The basic plot of MC is centered on the son of a prominent right-wing political family being brainwashed (along with the rest of his platoon) after getting captured by enemy forces during the Korean War. Their brief period of captivity takes place in Manchuria at the hands of a joint Soviet/Communist Chinese team of interrogation/mind control experts. The politico son, Lt. Raymond Shaw, is conditioned to become a "sleeper" agent upon being released and returned to the States. Shaw and the other men of the platoon are further brainwashed to believe that Shaw heroically "saved" the platoon (except for two members he actually killed in cold blood to demonstrate the success of his conditioning). Subsequently, back Stateside, Shaw is recommended for and awarded the Congressional Medal of Honor.
Shaw's mother-in-law, the driving force behind the political career of her otherwise inept husband, Senator Iselan (Shaw's stepfather), utilizes the CMH to reflect positively on Iselan in order to aid in his climb up the political ladder to the point of him becoming his party's candidate to run for vice president in the upcoming election.
Ultimately, Shaw's "sleeper" role is revealed to be that of an assassin assigned to kill the presidential candidate at a key moment during the convention and thereby elevate Iselan to the slot of new presidential candidate with tremendous emotional momentum behind him.

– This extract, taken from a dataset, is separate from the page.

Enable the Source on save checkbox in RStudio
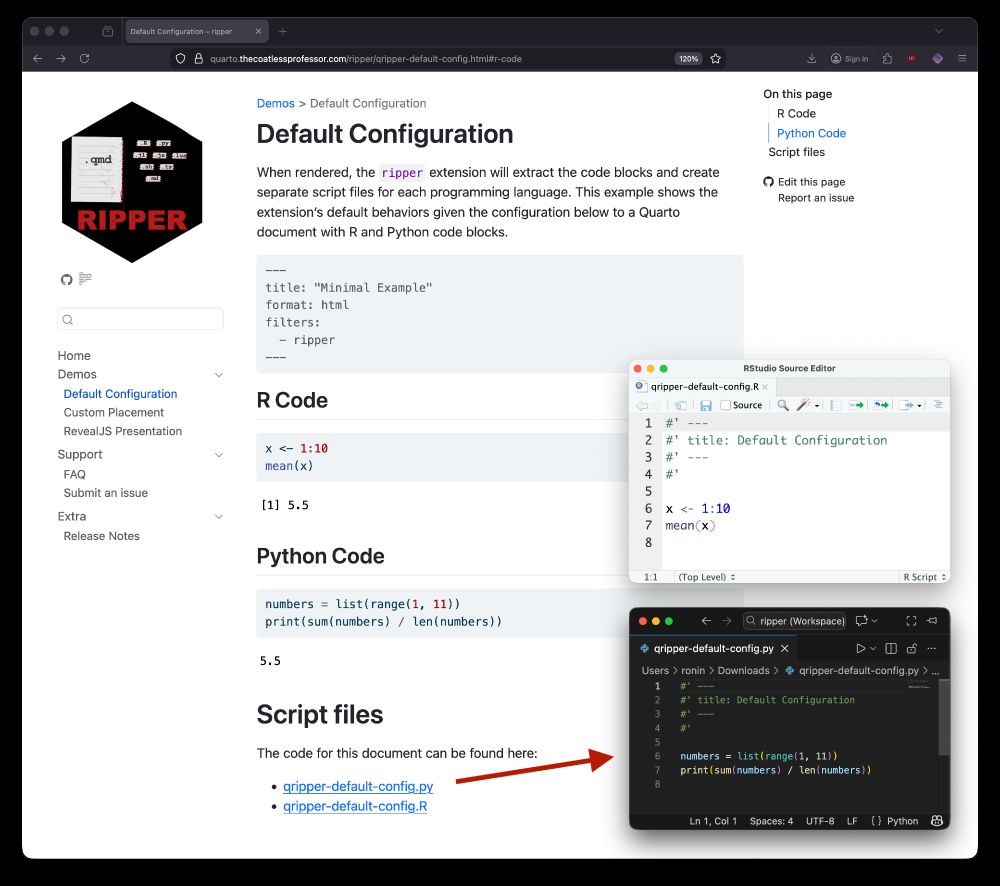This screenshot has height=886, width=1000. pos(724,405)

It is only when the nightmares of Capt. Marco, Shaw's commanding officer during the capture/brainwashing, finally break through and begin revealing the truth of what really happened back in Korea, instead of Shaw's platoon-saving "bravery", that Shaw begins to fall under scrutiny. Military Intelligence forms a counter team, headed by Marco, to try and figure out the complete plan set in motion by the brainwashers and then stop it before it's fully executed (no pun intended).
Everything comes right down to the last-second climax in as tense and suspenseful three or four final minutes as you're likely to find in any movie. And the opening sequence, as we are watching a demonstration of the brainwashing's "success" and the camera is cutting back and forth between the Soviet and Chinese captors who are present in reality and the Ladies Garden Club members who are merely an illusion as seen by the captives, is hardly less memorable.

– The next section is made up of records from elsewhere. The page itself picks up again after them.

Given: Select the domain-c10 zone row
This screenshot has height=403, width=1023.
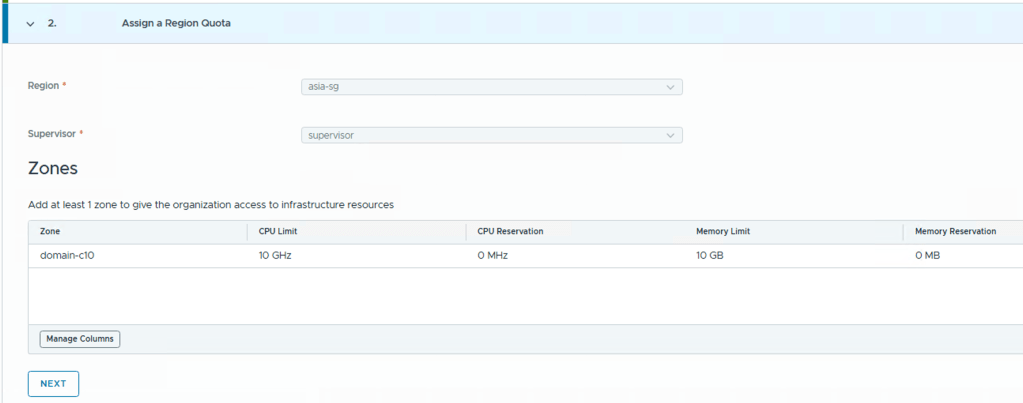Looking at the screenshot, I should pos(67,255).
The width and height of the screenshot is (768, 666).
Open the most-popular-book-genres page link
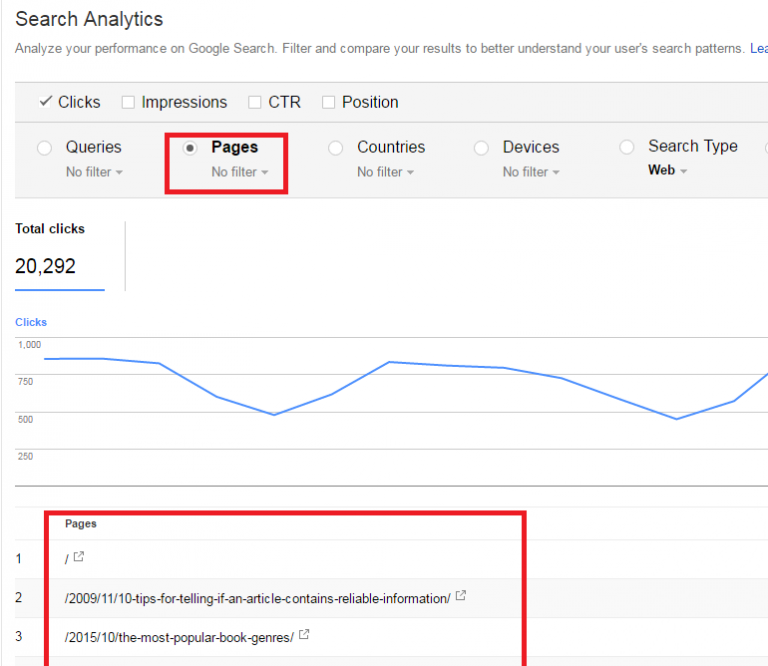[179, 636]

Sinatra plays Marco, Harvey is Lt. Shaw, and Lansbury is Mrs. Iselan (Shaw's mother). None of them has ever  been better. The rest of cast is fine, too. And while it's never a chore to simply watch Janet Leigh on screen (and her performance here is slick and professional as always), the role she is given seems unnecessary and ill-fitted to the rest of the movie. Her whole introductory scene (where she meets Sinatra on a train) is awkward and extremely odd, then a romance between the two is established, then Janet sort of fades away in the last quarter of the film.

A final matter worth mentioning (at least I think so) is a fight scene that takes place between Sinatra and Henry Silva. In my humble opinion, it marks the first karate fight in American film. There are those who insist that distinction goes to Spencer Tracy in Bad Day At Black Rock, where he plays a one-armed war vet who dispatches baddie Earnest Borgnine with some Oriental fighting skills. To me, however, they seem more ju-jitsu than karate (with the exception of one or two chops, one to the back of the neck). At any rate, the Sinatra/Silva fight is much longer and better staged and certainly has a lot more chopping, kicking, flipping, and furniture smashing.

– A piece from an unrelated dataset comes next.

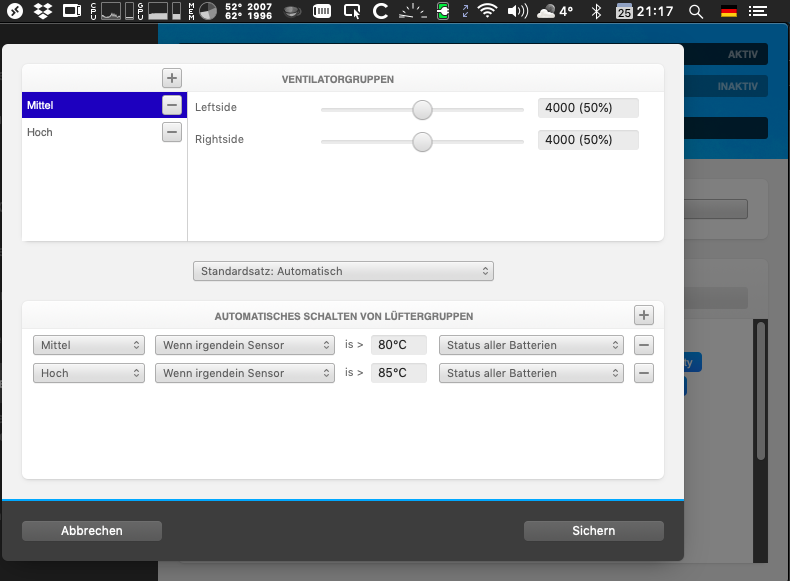The width and height of the screenshot is (790, 581).
Task: Expand first Wenn irgendein Sensor dropdown
Action: pos(245,345)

All and all, this is a very good movie. If you haven't seen it in a while, it deserves another look; if you've never seen it, keep an eye peeled and check it out if you get the chance. You won't be sorry.

1 comment:

Tom Johnson said...

Definitely one of the best Cold War films made. Thanks for the review, Wayne. I agree about the fight scene too, though I understand there was a double for Silva in the karate fight, but Sinatra looked good. Oh, Shaw was a sergeant, not a lieutenant.